456 points by machinelearningnerd 1 year ago flag hide 10 comments
mlengineer2022 4 minutes ago prev next
Thanks for asking about deploying ML models in production! I think it's crucial to focus on model interpretability, monitoring, and scalability when deploying models to production. What tools or frameworks are you considering?
deploy_expert 4 minutes ago prev next
I'd recommend using Kubeflow as it offers a scalable, open-source platform for deploying ML models. It supports extensive monitoring and incorporates model interpretability. I believe MLflow is another good option, focusing on version control and reproducibility.
hn_user_agree 4 minutes ago prev next
I can't agree more with mlengineer2022 and deploy_expert about model interpretability and monitoring. While I prefer using BentoML for production deployments, it's important to consider the team's skills, infrastructure, and long-term goals.
data_guru 4 minutes ago prev next
@mlengineer2022, how would you handle near-realtime ML predictions while ensuring minimal latency and high availability? Would love to hear your thoughts on this challenge.

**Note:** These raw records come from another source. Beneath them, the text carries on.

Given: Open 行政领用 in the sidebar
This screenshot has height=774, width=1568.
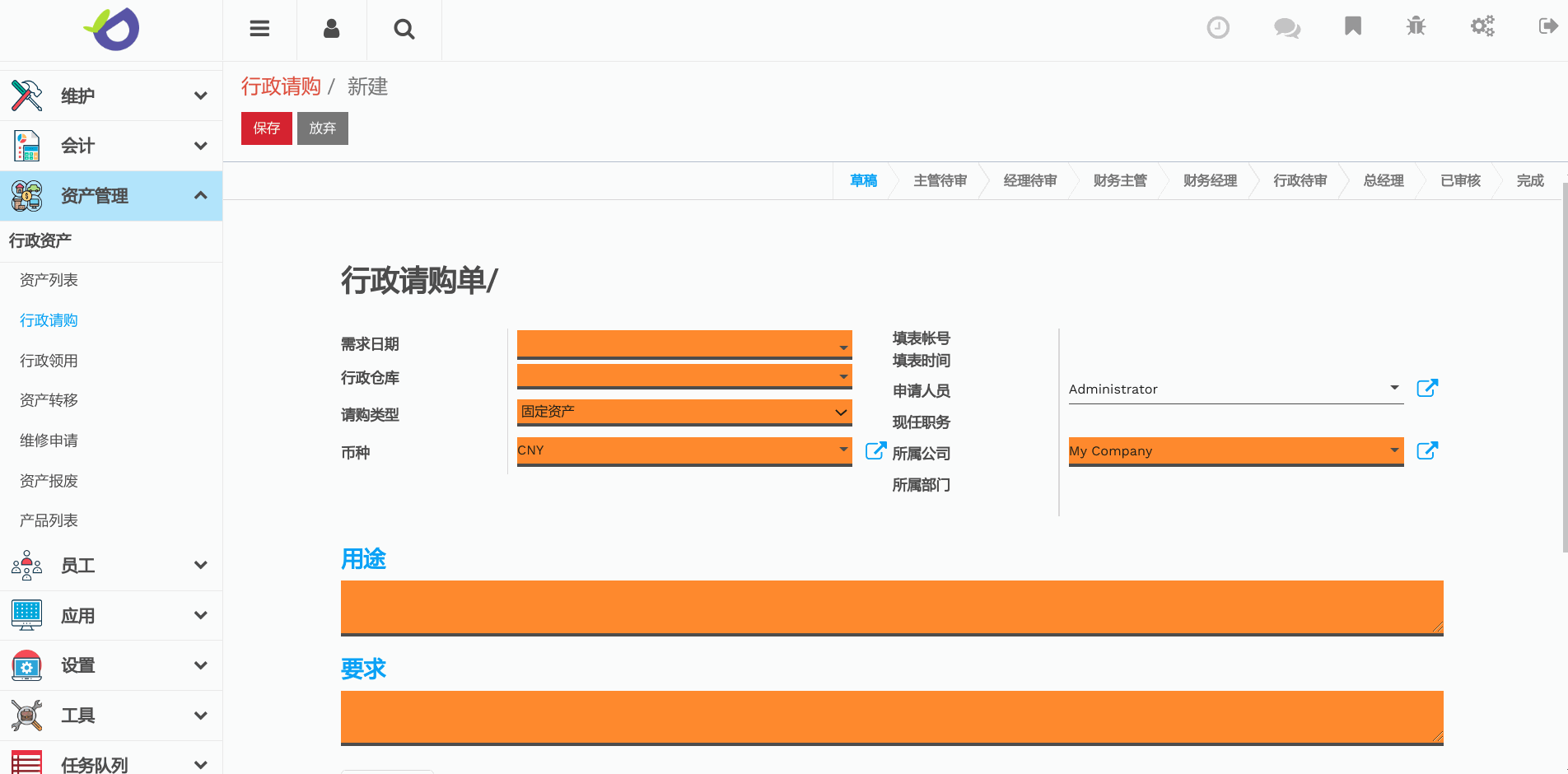Looking at the screenshot, I should click(x=49, y=361).
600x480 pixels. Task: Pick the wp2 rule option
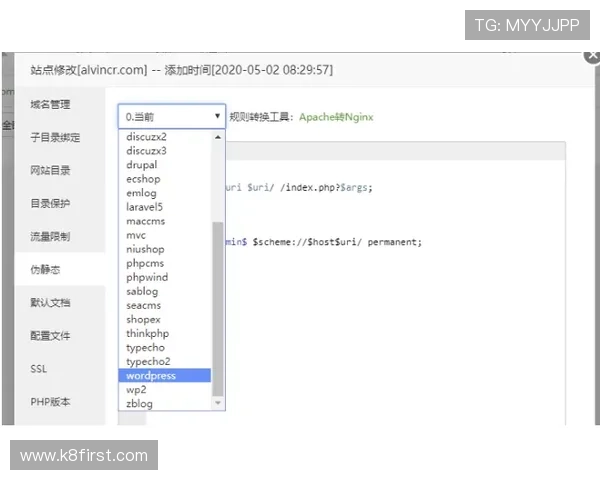coord(137,390)
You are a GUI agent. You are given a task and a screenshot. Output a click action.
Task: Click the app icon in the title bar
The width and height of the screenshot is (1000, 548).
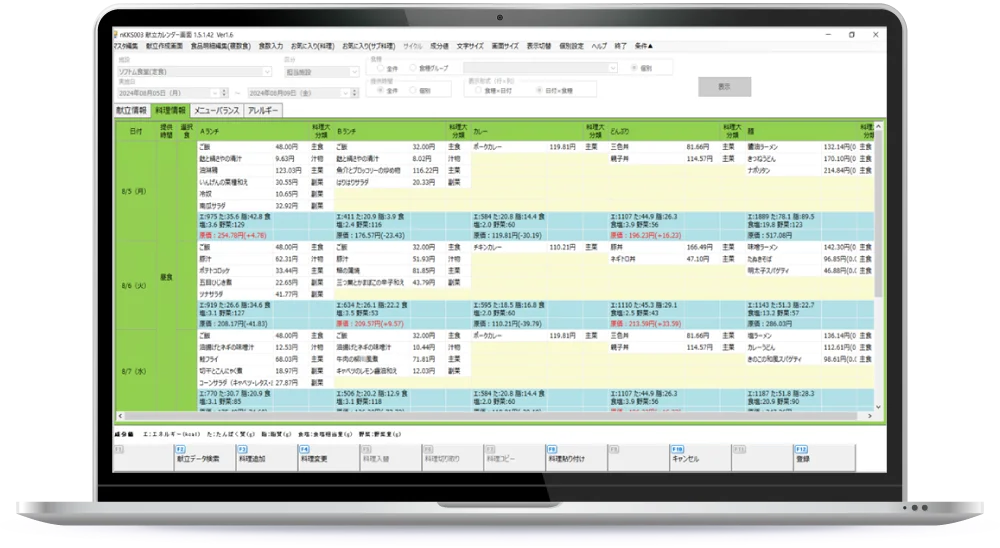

low_latency 4 minutes ago prev next
For near-realtime ML, I'd recommend using NVIDIA's TensorRT. It is an SDK for high-performance deep learning inference. It can run on a GPU and handle latency-critical workloads efficiently.
another_opinion 4 minutes ago prev next
While Kubeflow and MLflow are excellent platforms, I suggest looking into TensorFlow Serving for ML model deployment. It offers simplicity, performance, and integration with TensorFlow models. Plus, you can deploy models with minimal platform changes.
tf_user 4 minutes ago prev next
Have you tried TorchServe, which is the PyTorch equivalent of TensorFlow Serving? Some say it is more lightweight and user-friendly. Would love to know your thoughts on TorchServe.
torch_fan 4 minutes ago prev next
Thanks for mentioning TorchServe. I am planing to evaluate the two shortly and see which one performs better for our use cases. Appreciate all the input here from everyone.